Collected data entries
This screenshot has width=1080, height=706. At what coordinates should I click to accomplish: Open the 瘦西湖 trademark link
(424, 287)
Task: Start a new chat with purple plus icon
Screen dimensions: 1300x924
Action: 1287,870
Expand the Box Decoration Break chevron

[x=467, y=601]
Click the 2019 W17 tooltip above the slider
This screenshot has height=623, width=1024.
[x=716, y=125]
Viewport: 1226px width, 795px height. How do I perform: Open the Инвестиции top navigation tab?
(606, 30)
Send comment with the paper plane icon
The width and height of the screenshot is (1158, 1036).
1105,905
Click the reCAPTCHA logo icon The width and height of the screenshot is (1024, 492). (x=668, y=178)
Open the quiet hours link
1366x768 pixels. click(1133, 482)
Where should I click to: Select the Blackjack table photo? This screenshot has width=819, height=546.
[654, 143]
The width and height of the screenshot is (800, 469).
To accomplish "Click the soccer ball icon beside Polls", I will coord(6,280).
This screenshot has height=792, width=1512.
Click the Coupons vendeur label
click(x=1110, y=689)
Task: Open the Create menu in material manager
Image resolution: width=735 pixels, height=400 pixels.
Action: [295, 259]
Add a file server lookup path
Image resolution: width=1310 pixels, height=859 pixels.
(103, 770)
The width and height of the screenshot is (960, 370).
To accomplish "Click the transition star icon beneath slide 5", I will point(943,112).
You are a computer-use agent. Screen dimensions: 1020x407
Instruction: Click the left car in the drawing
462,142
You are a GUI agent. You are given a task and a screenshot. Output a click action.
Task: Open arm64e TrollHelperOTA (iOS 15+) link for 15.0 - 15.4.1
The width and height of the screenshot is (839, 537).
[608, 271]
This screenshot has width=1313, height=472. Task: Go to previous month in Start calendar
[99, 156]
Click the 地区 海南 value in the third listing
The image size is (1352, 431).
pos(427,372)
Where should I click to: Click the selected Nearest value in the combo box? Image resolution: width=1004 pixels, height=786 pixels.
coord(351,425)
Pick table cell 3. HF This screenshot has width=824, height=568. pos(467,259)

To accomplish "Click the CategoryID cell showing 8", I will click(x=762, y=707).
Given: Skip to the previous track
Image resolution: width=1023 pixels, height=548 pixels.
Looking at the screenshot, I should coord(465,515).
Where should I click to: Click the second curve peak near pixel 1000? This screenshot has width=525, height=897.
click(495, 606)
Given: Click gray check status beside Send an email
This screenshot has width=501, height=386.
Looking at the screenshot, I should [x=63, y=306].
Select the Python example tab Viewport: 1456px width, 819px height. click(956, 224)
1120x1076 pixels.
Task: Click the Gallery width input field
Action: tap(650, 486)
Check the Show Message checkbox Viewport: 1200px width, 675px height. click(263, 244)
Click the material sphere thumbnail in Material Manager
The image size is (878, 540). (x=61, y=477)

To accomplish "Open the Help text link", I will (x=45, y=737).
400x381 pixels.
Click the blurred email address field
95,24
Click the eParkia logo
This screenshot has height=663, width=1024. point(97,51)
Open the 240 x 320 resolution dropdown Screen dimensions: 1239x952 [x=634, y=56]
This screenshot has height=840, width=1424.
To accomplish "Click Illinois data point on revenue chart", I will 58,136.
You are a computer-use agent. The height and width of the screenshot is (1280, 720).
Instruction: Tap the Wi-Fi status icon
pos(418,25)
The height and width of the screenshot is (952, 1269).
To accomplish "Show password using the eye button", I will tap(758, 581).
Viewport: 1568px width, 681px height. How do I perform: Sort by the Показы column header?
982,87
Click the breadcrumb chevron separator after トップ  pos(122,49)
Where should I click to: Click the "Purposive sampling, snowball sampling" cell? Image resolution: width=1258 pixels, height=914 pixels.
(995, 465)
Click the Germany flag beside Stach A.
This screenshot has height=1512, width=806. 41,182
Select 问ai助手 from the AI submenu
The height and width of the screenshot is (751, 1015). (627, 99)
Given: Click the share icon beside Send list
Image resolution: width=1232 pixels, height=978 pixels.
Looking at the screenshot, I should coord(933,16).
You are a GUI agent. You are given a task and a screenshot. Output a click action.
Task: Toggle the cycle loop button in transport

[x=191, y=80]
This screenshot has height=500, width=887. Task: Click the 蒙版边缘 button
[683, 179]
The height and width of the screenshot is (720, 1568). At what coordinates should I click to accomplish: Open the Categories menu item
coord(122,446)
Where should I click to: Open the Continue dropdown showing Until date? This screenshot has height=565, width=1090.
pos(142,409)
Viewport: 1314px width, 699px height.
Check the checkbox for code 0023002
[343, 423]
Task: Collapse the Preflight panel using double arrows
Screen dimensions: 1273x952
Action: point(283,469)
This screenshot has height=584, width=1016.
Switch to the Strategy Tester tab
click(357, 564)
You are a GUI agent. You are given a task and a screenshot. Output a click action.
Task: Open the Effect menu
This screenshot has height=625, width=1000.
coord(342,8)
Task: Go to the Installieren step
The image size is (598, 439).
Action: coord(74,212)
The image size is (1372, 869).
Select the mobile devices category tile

- _Task item_: Reproduce every record above exactly as it is written.

- _Finished exercise_:
This screenshot has width=1080, height=706. At what coordinates should I click to accomplish: Open the 瘦西湖 trademark link
(424, 287)
Task: Start a new chat with purple plus icon
Screen dimensions: 1300x924
Action: 1287,870
Expand the Box Decoration Break chevron

[x=467, y=601]
Click the 2019 W17 tooltip above the slider
This screenshot has height=623, width=1024.
[x=716, y=125]
Viewport: 1226px width, 795px height. How do I perform: Open the Инвестиции top navigation tab?
(606, 30)
Send comment with the paper plane icon
The width and height of the screenshot is (1158, 1036).
1105,905
Click the reCAPTCHA logo icon The width and height of the screenshot is (1024, 492). (x=668, y=178)
Open the quiet hours link
1366x768 pixels. click(1133, 482)
Where should I click to: Select the Blackjack table photo? This screenshot has width=819, height=546.
[654, 143]
The width and height of the screenshot is (800, 469).
To accomplish "Click the soccer ball icon beside Polls", I will coord(6,280).
This screenshot has height=792, width=1512.
Click the Coupons vendeur label
click(x=1110, y=689)
Task: Open the Create menu in material manager
Image resolution: width=735 pixels, height=400 pixels.
Action: [295, 259]
Add a file server lookup path
Image resolution: width=1310 pixels, height=859 pixels.
(103, 770)
The width and height of the screenshot is (960, 370).
To accomplish "Click the transition star icon beneath slide 5", I will point(943,112).
You are a computer-use agent. Screen dimensions: 1020x407
Instruction: Click the left car in the drawing
462,142
You are a GUI agent. You are given a task and a screenshot. Output a click action.
Task: Open arm64e TrollHelperOTA (iOS 15+) link for 15.0 - 15.4.1
The width and height of the screenshot is (839, 537).
[608, 271]
This screenshot has width=1313, height=472. Task: Go to previous month in Start calendar
[99, 156]
Click the 地区 海南 value in the third listing
The image size is (1352, 431).
pos(427,372)
Where should I click to: Click the selected Nearest value in the combo box? Image resolution: width=1004 pixels, height=786 pixels.
coord(351,425)
Pick table cell 3. HF This screenshot has width=824, height=568. pos(467,259)

To accomplish "Click the CategoryID cell showing 8", I will click(x=762, y=707).
Given: Skip to the previous track
Image resolution: width=1023 pixels, height=548 pixels.
Looking at the screenshot, I should coord(465,515).
Where should I click to: Click the second curve peak near pixel 1000? This screenshot has width=525, height=897.
click(495, 606)
Given: Click gray check status beside Send an email
This screenshot has width=501, height=386.
Looking at the screenshot, I should [x=63, y=306].
Select the Python example tab Viewport: 1456px width, 819px height. click(956, 224)
1120x1076 pixels.
Task: Click the Gallery width input field
Action: tap(650, 486)
Check the Show Message checkbox Viewport: 1200px width, 675px height. click(263, 244)
Click the material sphere thumbnail in Material Manager
The image size is (878, 540). (x=61, y=477)

To accomplish "Open the Help text link", I will (x=45, y=737).
400x381 pixels.
Click the blurred email address field
95,24
Click the eParkia logo
This screenshot has height=663, width=1024. point(97,51)
Open the 240 x 320 resolution dropdown Screen dimensions: 1239x952 [x=634, y=56]
This screenshot has height=840, width=1424.
To accomplish "Click Illinois data point on revenue chart", I will 58,136.
You are a computer-use agent. The height and width of the screenshot is (1280, 720).
Instruction: Tap the Wi-Fi status icon
pos(418,25)
The height and width of the screenshot is (952, 1269).
To accomplish "Show password using the eye button", I will tap(758, 581).
Viewport: 1568px width, 681px height. How do I perform: Sort by the Показы column header?
982,87
Click the breadcrumb chevron separator after トップ  pos(122,49)
Where should I click to: Click the "Purposive sampling, snowball sampling" cell? Image resolution: width=1258 pixels, height=914 pixels.
(995, 465)
Click the Germany flag beside Stach A.
This screenshot has height=1512, width=806. 41,182
Select 问ai助手 from the AI submenu
The height and width of the screenshot is (751, 1015). (627, 99)
Given: Click the share icon beside Send list
Image resolution: width=1232 pixels, height=978 pixels.
Looking at the screenshot, I should coord(933,16).
You are a GUI agent. You are given a task and a screenshot. Output a click action.
Task: Toggle the cycle loop button in transport

[x=191, y=80]
This screenshot has height=500, width=887. Task: Click the 蒙版边缘 button
[683, 179]
The height and width of the screenshot is (720, 1568). At what coordinates should I click to accomplish: Open the Categories menu item
coord(122,446)
Where should I click to: Open the Continue dropdown showing Until date? This screenshot has height=565, width=1090.
pos(142,409)
Viewport: 1314px width, 699px height.
Check the checkbox for code 0023002
[343, 423]
Task: Collapse the Preflight panel using double arrows
Screen dimensions: 1273x952
Action: point(283,469)
This screenshot has height=584, width=1016.
Switch to the Strategy Tester tab
click(357, 564)
You are a GUI agent. You are given a task and a screenshot. Output a click action.
Task: Open the Effect menu
This screenshot has height=625, width=1000.
coord(342,8)
Task: Go to the Installieren step
The image size is (598, 439).
Action: coord(74,212)
The image size is (1372, 869).
Select the mobile devices category tile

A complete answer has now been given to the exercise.